* [WHAT THIS TASK INVOLVES]
Rename "status badge" to "status label" in everything from the row containing "The image size" down to the end of the rows, leaving all else unchanged, and output only those rows.
[Begin EXERCISE MATERIALS]
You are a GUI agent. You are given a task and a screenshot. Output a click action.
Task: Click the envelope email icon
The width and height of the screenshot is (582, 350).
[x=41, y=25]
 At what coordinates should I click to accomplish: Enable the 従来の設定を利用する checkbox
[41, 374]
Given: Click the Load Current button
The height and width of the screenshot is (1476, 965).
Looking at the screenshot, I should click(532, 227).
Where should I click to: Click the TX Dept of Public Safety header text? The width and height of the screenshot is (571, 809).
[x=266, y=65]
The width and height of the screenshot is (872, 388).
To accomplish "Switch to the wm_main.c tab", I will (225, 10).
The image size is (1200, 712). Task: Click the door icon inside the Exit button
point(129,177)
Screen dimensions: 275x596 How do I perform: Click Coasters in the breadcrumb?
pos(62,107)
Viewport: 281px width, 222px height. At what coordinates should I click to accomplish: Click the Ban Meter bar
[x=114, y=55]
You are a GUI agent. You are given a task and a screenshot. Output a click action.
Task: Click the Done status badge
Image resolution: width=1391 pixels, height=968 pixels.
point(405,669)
[End EXERCISE MATERIALS]
* [WRITTEN SOLUTION]
The image size is (1200, 712). Task: Click the door icon inside the Exit button
point(129,177)
Screen dimensions: 275x596 How do I perform: Click Coasters in the breadcrumb?
pos(62,107)
Viewport: 281px width, 222px height. At what coordinates should I click to accomplish: Click the Ban Meter bar
[x=114, y=55]
You are a GUI agent. You are given a task and a screenshot. Output a click action.
Task: Click the Done status label
Image resolution: width=1391 pixels, height=968 pixels.
point(405,669)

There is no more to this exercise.